■ What the exercise asks: Please copy, exactly as they appear below, the lines from the one containing "Accept All Cookies (486, 2557)" through the one containing "長野 (40, 2369)".

■ Data to examine:

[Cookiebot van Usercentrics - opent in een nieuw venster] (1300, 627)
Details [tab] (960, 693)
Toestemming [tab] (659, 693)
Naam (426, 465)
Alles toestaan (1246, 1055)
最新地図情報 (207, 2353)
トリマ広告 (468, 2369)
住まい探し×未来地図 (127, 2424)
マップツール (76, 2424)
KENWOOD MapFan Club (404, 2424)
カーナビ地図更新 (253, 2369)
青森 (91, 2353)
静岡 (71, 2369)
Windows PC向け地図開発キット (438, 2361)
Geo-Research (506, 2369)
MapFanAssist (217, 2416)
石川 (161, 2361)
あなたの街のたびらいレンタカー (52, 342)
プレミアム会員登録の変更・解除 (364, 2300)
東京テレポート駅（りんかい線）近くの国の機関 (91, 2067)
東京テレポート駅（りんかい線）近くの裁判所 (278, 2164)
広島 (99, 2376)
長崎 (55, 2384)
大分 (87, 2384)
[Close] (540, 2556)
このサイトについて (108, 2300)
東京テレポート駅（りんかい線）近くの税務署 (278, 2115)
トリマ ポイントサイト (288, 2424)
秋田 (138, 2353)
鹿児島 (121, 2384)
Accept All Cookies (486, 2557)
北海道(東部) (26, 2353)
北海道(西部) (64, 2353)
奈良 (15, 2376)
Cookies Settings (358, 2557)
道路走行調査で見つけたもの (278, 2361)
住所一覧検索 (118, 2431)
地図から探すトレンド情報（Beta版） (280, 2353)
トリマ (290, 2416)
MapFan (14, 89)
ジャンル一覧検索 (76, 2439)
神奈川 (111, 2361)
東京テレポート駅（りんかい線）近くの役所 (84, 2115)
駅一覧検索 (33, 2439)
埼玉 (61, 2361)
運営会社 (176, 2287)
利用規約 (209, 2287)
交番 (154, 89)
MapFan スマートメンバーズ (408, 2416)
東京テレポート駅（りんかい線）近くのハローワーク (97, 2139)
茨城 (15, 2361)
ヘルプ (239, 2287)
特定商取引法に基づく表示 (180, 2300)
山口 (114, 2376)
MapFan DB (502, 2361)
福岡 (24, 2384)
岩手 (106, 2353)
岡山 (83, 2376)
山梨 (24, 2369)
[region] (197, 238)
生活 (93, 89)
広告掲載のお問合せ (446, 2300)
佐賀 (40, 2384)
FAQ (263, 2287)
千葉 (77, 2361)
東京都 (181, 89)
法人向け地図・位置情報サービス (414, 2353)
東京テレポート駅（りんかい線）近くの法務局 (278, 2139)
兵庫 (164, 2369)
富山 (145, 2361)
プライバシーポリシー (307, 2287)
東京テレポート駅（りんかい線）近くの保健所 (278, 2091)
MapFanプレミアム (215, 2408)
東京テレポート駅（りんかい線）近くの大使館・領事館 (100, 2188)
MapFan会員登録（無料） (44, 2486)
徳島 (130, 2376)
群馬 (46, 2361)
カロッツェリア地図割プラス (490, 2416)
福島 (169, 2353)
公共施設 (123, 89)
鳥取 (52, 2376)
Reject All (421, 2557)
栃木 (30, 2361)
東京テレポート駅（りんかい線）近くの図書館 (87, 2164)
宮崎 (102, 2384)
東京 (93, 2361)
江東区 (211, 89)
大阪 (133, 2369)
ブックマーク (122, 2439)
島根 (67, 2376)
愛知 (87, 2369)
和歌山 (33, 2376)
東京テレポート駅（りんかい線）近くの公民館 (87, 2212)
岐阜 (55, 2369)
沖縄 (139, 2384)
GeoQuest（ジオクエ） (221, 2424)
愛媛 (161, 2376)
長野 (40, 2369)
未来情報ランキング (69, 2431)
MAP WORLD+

■ Task solution:
Accept All Cookies (486, 2557)
北海道(東部) (26, 2353)
北海道(西部) (64, 2353)
奈良 (15, 2376)
Cookies Settings (358, 2557)
道路走行調査で見つけたもの (278, 2361)
住所一覧検索 (118, 2431)
地図から探すトレンド情報（Beta版） (280, 2353)
トリマ (290, 2416)
MapFan (14, 89)
ジャンル一覧検索 (76, 2439)
神奈川 (111, 2361)
東京テレポート駅（りんかい線）近くの役所 (84, 2115)
駅一覧検索 (33, 2439)
埼玉 (61, 2361)
運営会社 (176, 2287)
利用規約 (209, 2287)
交番 (154, 89)
MapFan スマートメンバーズ (408, 2416)
東京テレポート駅（りんかい線）近くのハローワーク (97, 2139)
茨城 (15, 2361)
ヘルプ (239, 2287)
特定商取引法に基づく表示 (180, 2300)
山口 (114, 2376)
MapFan DB (502, 2361)
福岡 (24, 2384)
岩手 (106, 2353)
岡山 (83, 2376)
山梨 (24, 2369)
[region] (197, 238)
生活 (93, 89)
広告掲載のお問合せ (446, 2300)
佐賀 (40, 2384)
FAQ (263, 2287)
千葉 (77, 2361)
東京都 (181, 89)
法人向け地図・位置情報サービス (414, 2353)
東京テレポート駅（りんかい線）近くの法務局 (278, 2139)
兵庫 (164, 2369)
富山 (145, 2361)
プライバシーポリシー (307, 2287)
東京テレポート駅（りんかい線）近くの保健所 (278, 2091)
MapFanプレミアム (215, 2408)
東京テレポート駅（りんかい線）近くの大使館・領事館 (100, 2188)
MapFan会員登録（無料） (44, 2486)
徳島 (130, 2376)
群馬 (46, 2361)
カロッツェリア地図割プラス (490, 2416)
福島 (169, 2353)
公共施設 (123, 89)
鳥取 (52, 2376)
Reject All (421, 2557)
栃木 (30, 2361)
東京テレポート駅（りんかい線）近くの図書館 (87, 2164)
宮崎 (102, 2384)
東京 (93, 2361)
江東区 (211, 89)
大阪 (133, 2369)
ブックマーク (122, 2439)
島根 (67, 2376)
愛知 (87, 2369)
和歌山 (33, 2376)
東京テレポート駅（りんかい線）近くの公民館 (87, 2212)
岐阜 (55, 2369)
沖縄 (139, 2384)
GeoQuest（ジオクエ） (221, 2424)
愛媛 (161, 2376)
長野 (40, 2369)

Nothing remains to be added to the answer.